◆ **Requirement**: Everything from the line holding "This screenshot has width=589, height=375." through the end of the records should be printed exactly, apart from the pictures.

◆ **Data**:
====

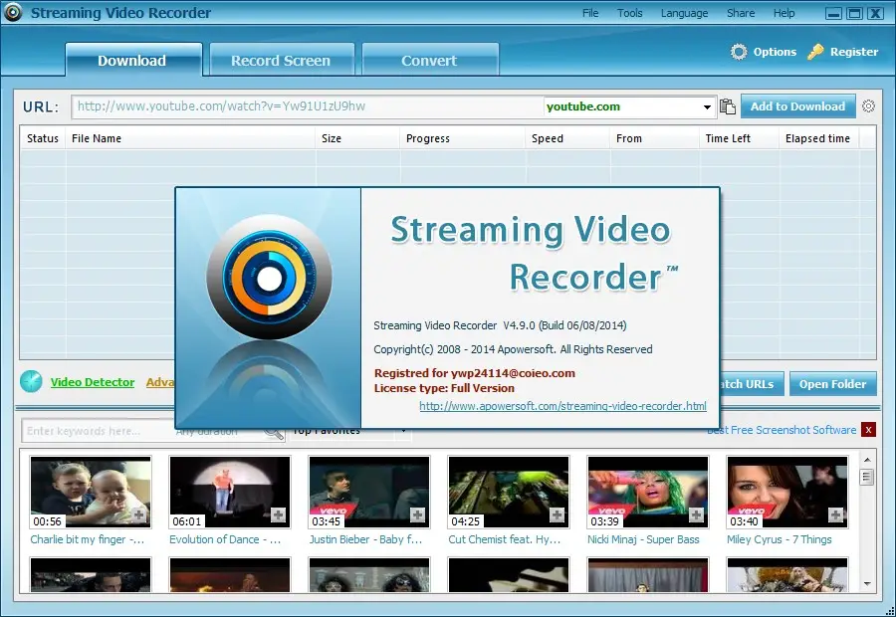Open Options via the gear icon
The image size is (896, 617).
tap(739, 52)
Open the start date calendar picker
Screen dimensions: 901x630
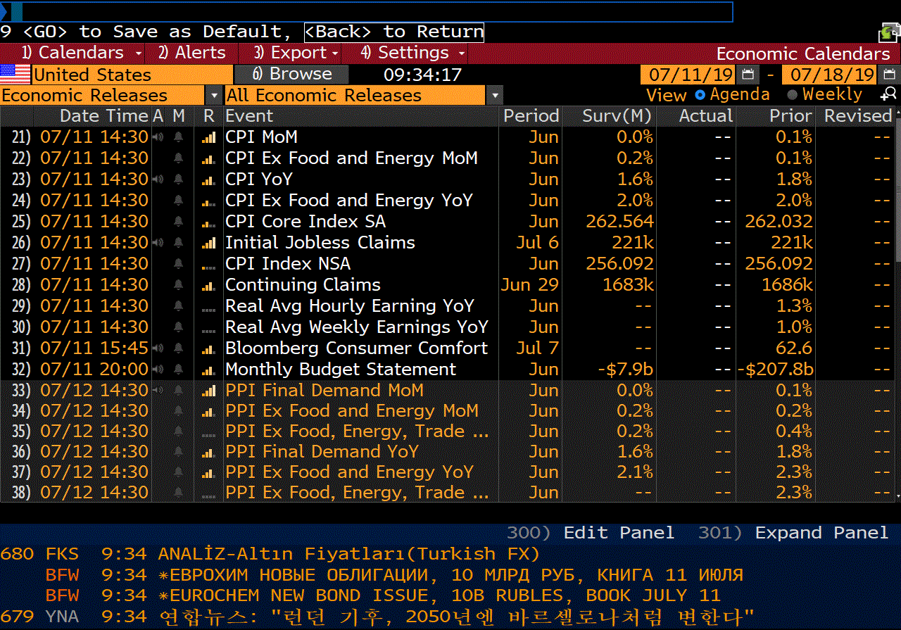747,75
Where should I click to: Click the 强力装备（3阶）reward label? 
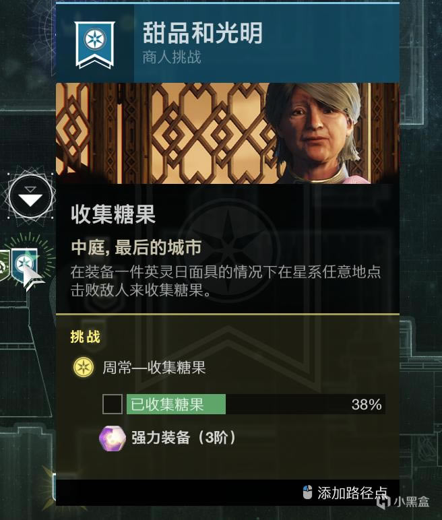183,438
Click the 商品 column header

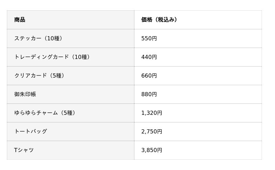[x=20, y=20]
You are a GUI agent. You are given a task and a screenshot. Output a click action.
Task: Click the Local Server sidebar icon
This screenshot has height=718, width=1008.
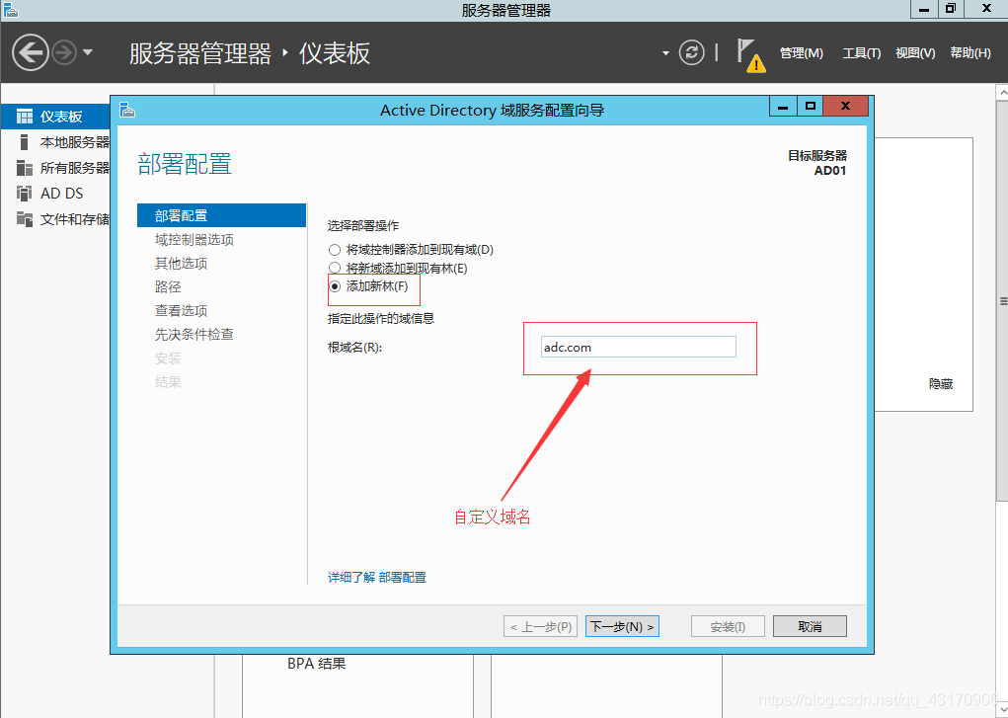coord(25,142)
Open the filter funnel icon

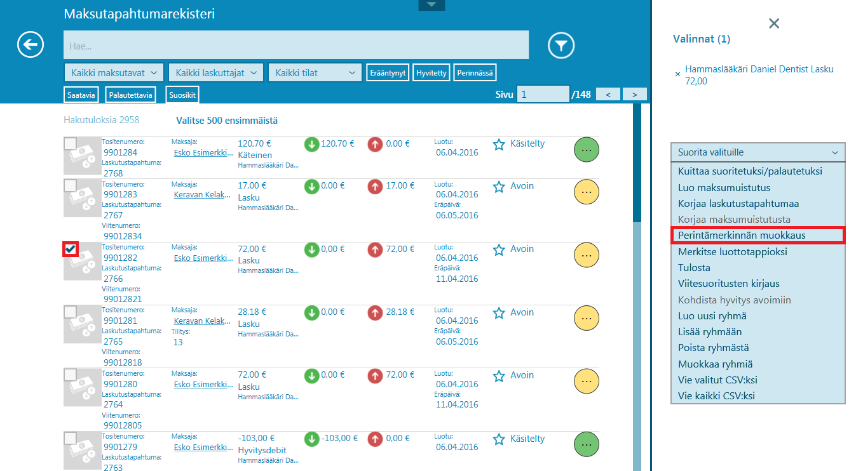coord(561,45)

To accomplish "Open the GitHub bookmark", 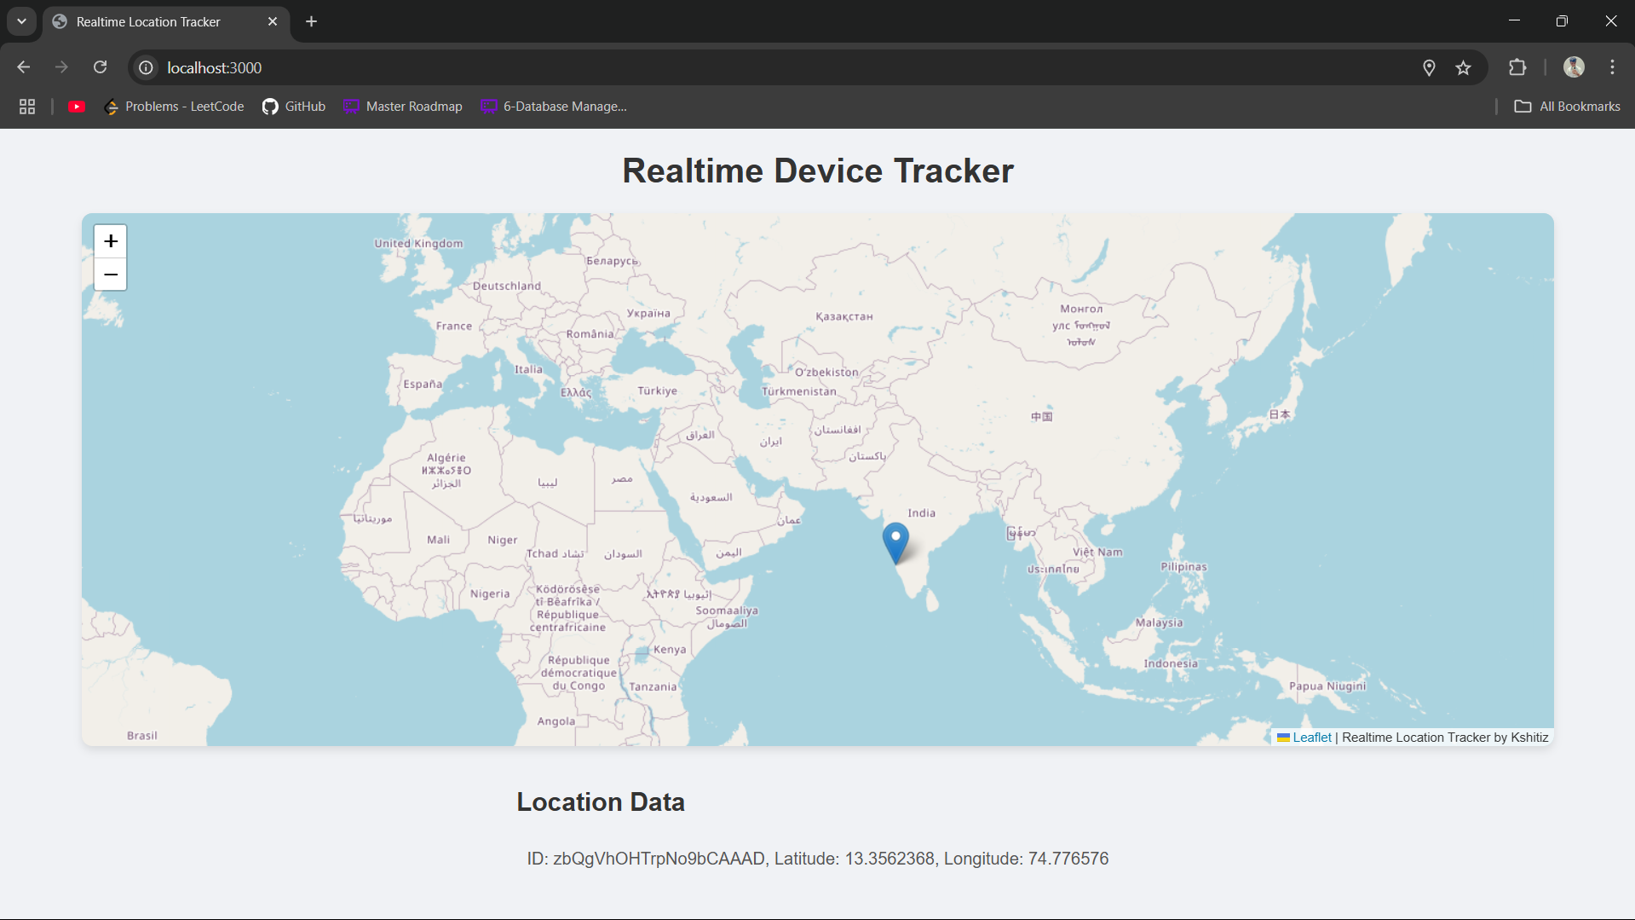I will coord(294,107).
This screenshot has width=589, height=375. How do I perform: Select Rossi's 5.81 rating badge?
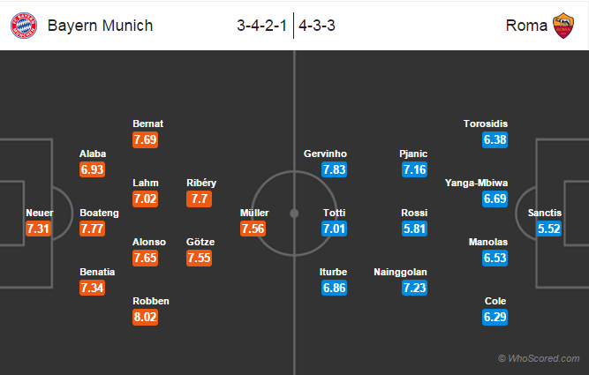tap(413, 229)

====

◆ **Answer for this exercise**:
This screenshot has width=589, height=375. How do I perform: Select Rossi's 5.81 rating badge?
tap(413, 229)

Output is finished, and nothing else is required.